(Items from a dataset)
==*==
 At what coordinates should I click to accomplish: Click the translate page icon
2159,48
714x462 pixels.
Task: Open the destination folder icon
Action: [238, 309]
==*==
Work item:
Write out each record exactly, without addition or omission.

Reply:
 At what coordinates should I click to accomplish: Click the translate page icon
2159,48
714x462 pixels.
Task: Open the destination folder icon
Action: [238, 309]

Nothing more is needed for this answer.